Review: To Free the Captives: A Plea for the American Soul by Tracy K. Smith
what does it mean to be free vs. freed?
To Free the Captives: A Plea for the American Soul by Tracy K. Smith is a rumination on what it means to descend from Blacks who were slaves, who sacrificed everything to defend a nation that treated them worse than second-class, and who continued to persevere despite the obstacles and challenges to their humanity. Smith begins her journey by searching for her ancestors in Sunflower, Alabama, through a deep dive into the archives.
“It makes you feel large, as if you, too, are held in a reciprocal regard. And also small, a mite upon the massive page of time.” (pg. 24)
With scarce and often contradictory information to go on, Smith begins to feel her way through her own familial history, but this is not a story about ancestors and their lives, but about how those lives exemplify the strength of a people in a country at war with its past and itself. How can this country embrace its sordid past and still move forward to embrace all Americans? How can we work as one to create a future that provides opportunities, fairness, and justice for all?
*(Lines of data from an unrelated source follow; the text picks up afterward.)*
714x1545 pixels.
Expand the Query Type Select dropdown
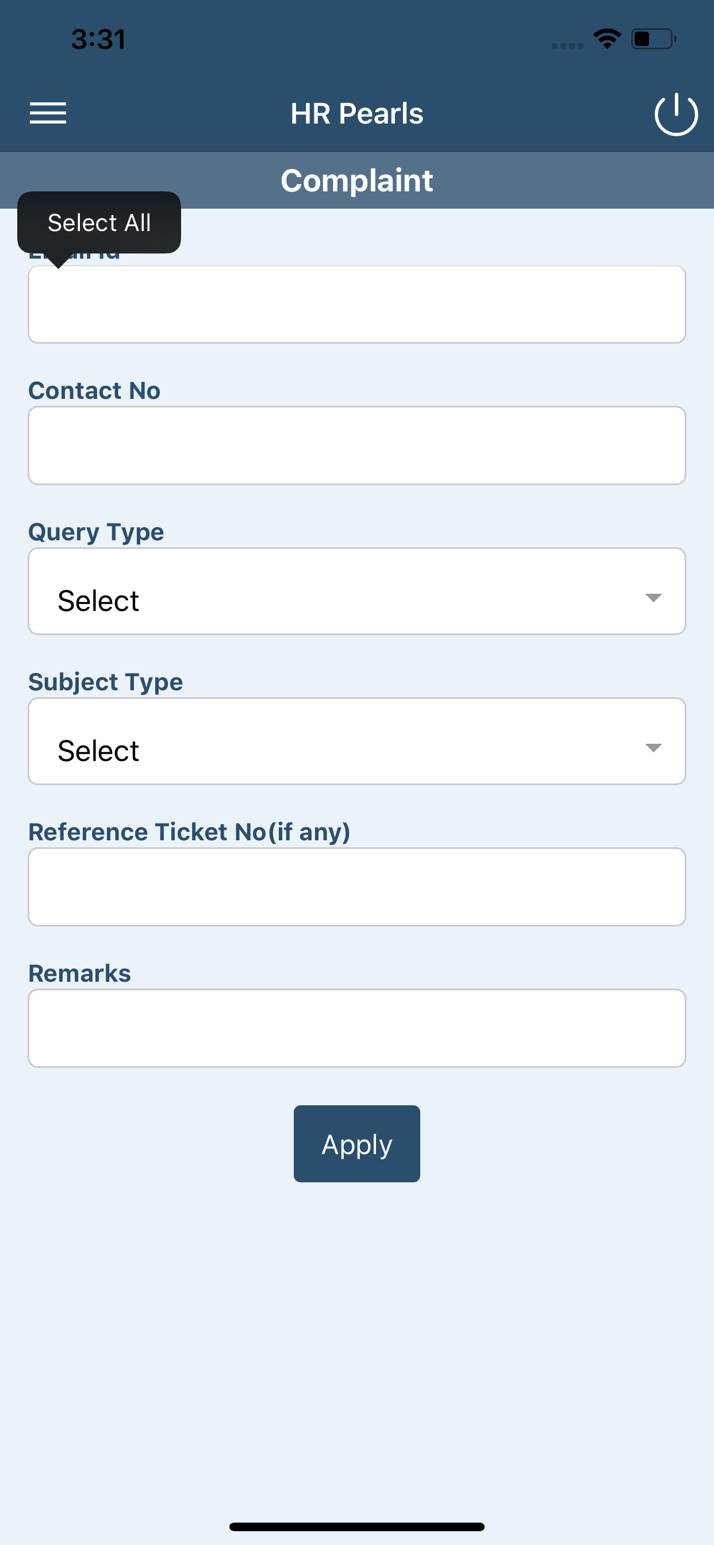coord(357,591)
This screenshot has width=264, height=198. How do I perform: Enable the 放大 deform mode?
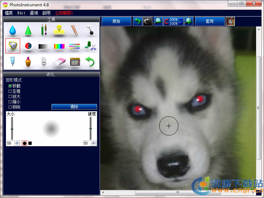[10, 96]
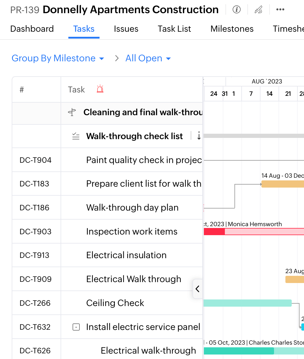Select the Ceiling Check teal Gantt bar
This screenshot has width=304, height=359.
[x=247, y=303]
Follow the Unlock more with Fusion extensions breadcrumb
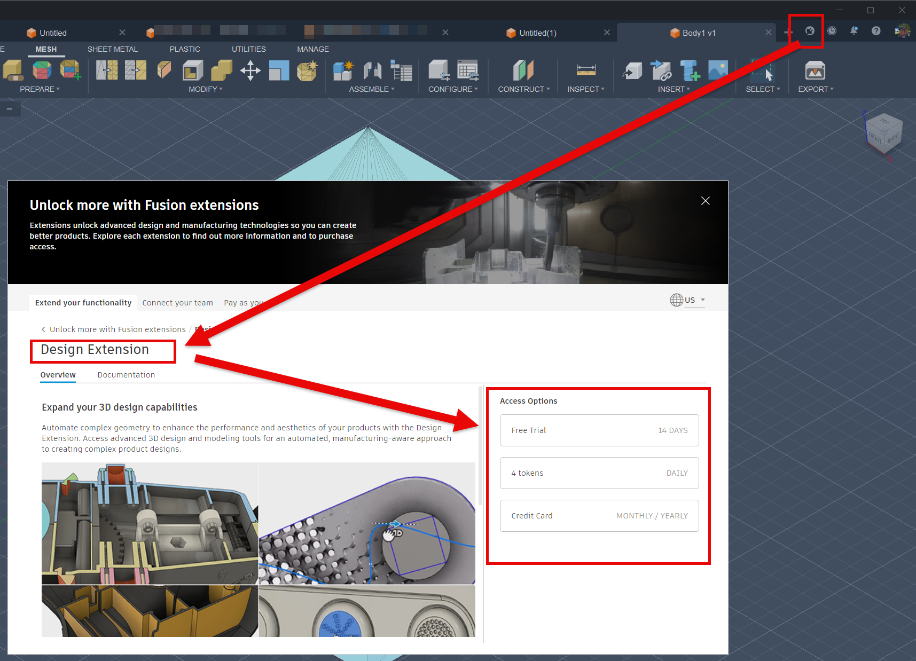This screenshot has height=661, width=916. pyautogui.click(x=117, y=329)
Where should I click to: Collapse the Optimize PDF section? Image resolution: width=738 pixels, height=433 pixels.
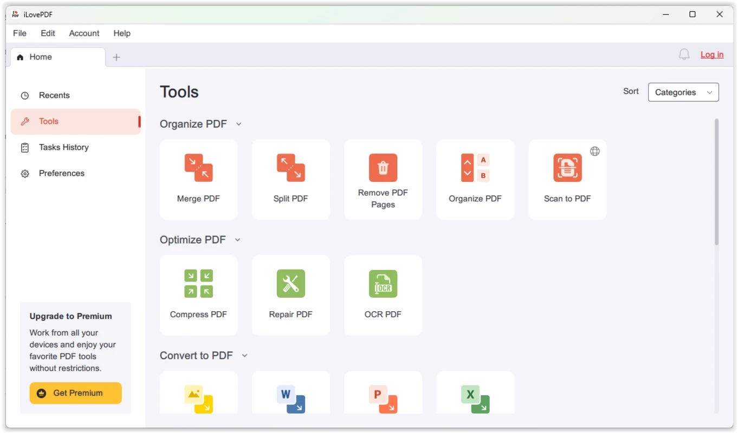click(237, 240)
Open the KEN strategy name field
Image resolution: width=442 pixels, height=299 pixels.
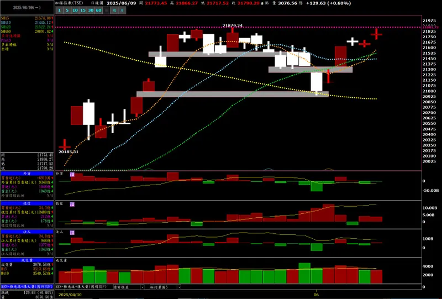pos(84,287)
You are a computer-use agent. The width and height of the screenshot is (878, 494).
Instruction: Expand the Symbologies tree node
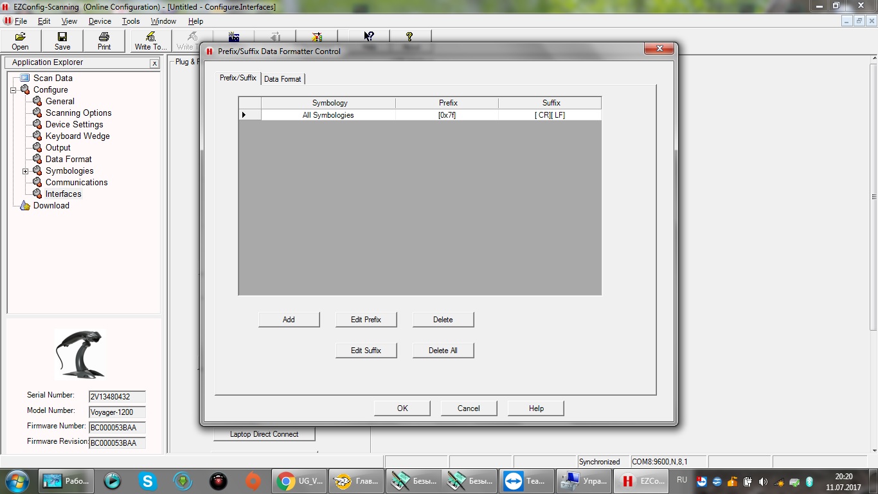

The summer of 2020 became a catalyst for Smith to begin this journey as so many Black Lives seemed not to matter — headlines of murdered men and women by police and vigilantes.
“These names, these lives, extend from a lineage that has never not touched me. That is what their names remind me, and likewise, what I am made to see in the record of how and by whom each of their distinct lives was stolen. The summer of 2020 affirmed this lineage constantly. It was mine. It would never not be mine.” (pg. 39)
Smith is asking these questions, even as she examines her own privilege as a college-educated women. But still, she faces those slights/hatred/otherness even as she has the privilege of teaching at Princeton, but still questioned about her right to view and use the archives. “The Freed — people like me — descend from histories of subjugation.” (pg. 40) and “It is not that we are not, most of the time, made to feel welcome and safe; it is that we are also always braced for reminders that our welcome and our safety are provisional rather than guaranteed.” (pg. 76)
To Free the Captives: A Plea for the American Soul by Tracy K. Smith is an exploration of the past to inform the future as a way to empower those who feel powerless or marginalized. It is a way to move forward with dignity and strength against obstacles that are obvious and those that are invisible. It requires a unity we have yet, as a nation, to a achieve, and a spiritual fortitude that lifts up all Americans toward ideals that even our forefathers were unable to see fully.
“Be it personal or collective, sobriety is accountability. Facing plainly what must, or must not any longer be done.” (pg. 211)
We are too good at medicating and hiding from truth. It is time to face reality head on and work together to address the wrongs and find solutions to make this nation a nation of one for all.
RATING: Quatrain
About the Author:
Tracy K. Smith is the author of Wade in the Water; Life on Mars, winner of the Pulitzer Prize; Duende, winner of the James Laughlin Award; and The Body’s Question, winner of the Cave Canem Poetry Prize. She is also the editor of an anthology, American Journal: Fifty Poems for Our Time, and the author of a memoir, Ordinary Light, which was a finalist for the National Book Award. From 2017 to 2019, Smith served as Poet Laureate of the United States. She teaches at Harvard University, where she is a professor of English and of African and African American Studies and the Susan S. and Kenneth L. Wallach Professor at the Harvard Radcliffe Institute.